This year’s Spring Budget was probably one of the most anticipated budget announcements in a long, long time. With the UK economy recording its biggest drop in output in over 300 years and COVID-19 still stifling people and businesses, the Government’s economic policies going forward were always going to be of keen interest and highly scrutinised.
The Chancellor announced a wide range of initiatives to try help the economy get back on its feet as we navigate our way out of the pandemic, some new, some borrowed.
From a business perspective, one of the biggest announcements was the increase in corporation tax, which will rise from the current 19% to 25% in 2023. While this does sound steep and some may be concerned that it will disincentivise businesses, even with this increase Britain will have the lowest corporation tax rate of the G7 countries, so it will be fascinating to see what effect it has on incoming investment. It also highlights how much the economic consensus has shifted as a very similar policy was proposed by Labour in 2017 and is now being enacted by a Conservative government.
For local government, the budget was a bit more of a mixed bag. It appears that little has been announced in the way of extra funding for Councils, whose budgets were already strained even before the pandemic hit. However, there was some cause for optimism. The Towns Deal will see £1bn split between 45 areas to help them ‘level up’ and aid their recovery from the pandemic, while the moving of some government departments out of London could bring much needed jobs and investment to different regions of the country.
Finally, looking at what the budget means for the UK’s digital economy, the Chancellor announced the ‘Help to Grow Digital’ programme, which will support 100,000 small businesses to become more productive and profitable by adopting productivity enhancing software. The productivity crisis is something that has hampered the British economy for some time now, so it will be interesting to see if technology can provide a solution to this. At the same time, the Government has taken steps to try and address the digital skills gap by introducing a new fast-track visa to help businesses attract skilled workers, particularly for the UK’s fin-tech sector.
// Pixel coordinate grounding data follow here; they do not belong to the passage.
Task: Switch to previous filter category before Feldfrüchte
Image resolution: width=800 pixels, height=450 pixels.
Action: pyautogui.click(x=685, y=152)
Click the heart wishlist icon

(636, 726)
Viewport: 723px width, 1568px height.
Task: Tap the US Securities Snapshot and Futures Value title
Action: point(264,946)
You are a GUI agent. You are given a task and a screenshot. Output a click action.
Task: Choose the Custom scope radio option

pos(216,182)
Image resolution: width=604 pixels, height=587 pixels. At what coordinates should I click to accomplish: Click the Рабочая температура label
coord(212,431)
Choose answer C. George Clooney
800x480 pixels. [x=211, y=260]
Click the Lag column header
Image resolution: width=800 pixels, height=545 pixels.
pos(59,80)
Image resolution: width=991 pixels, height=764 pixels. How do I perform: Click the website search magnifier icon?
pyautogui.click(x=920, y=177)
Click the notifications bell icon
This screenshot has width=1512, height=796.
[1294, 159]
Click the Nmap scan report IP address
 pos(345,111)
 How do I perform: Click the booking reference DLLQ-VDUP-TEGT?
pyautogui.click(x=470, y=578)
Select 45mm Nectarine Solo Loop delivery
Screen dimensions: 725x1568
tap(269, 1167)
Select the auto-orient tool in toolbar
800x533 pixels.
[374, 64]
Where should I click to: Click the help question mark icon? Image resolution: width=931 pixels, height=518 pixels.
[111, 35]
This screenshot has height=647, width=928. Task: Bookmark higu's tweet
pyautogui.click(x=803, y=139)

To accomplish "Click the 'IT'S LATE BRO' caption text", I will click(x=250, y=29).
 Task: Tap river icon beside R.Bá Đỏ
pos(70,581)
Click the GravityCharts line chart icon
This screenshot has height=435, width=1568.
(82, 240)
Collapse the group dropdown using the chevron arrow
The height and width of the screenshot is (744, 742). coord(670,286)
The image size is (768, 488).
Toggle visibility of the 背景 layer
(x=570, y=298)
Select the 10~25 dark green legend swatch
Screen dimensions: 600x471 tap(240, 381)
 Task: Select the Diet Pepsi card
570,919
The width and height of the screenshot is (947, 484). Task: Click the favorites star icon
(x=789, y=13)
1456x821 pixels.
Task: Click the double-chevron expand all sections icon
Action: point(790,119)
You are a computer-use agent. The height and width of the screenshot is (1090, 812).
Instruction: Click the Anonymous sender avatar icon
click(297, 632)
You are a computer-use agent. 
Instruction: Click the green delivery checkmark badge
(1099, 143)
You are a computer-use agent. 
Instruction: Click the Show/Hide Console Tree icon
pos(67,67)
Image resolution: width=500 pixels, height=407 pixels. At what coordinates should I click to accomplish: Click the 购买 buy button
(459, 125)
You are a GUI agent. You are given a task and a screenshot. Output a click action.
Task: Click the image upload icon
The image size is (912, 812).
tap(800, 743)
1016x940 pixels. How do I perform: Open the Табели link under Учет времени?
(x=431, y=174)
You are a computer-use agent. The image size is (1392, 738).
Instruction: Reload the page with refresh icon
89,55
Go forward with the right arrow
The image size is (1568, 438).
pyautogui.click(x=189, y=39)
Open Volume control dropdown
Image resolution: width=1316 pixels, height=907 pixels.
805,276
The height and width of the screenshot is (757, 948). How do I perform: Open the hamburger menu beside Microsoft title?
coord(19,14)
With fin-tech contributing roughly £11bn a year to the economy, it will be interesting to see if these measures will attract skilled individuals from abroad to help boost the sector’s economic output further and aid Britain’s recovery from the pandemic.
As we leave the pandemic behind and begin to enter a post-COVID world, much is uncertain. With this budget, the government will hope that it has put measures in place to ensure Britain can forge a prosperous future. Only time will tell what effects these initiatives will have but let’s hope that they can produce positive outcomes both now and going forward.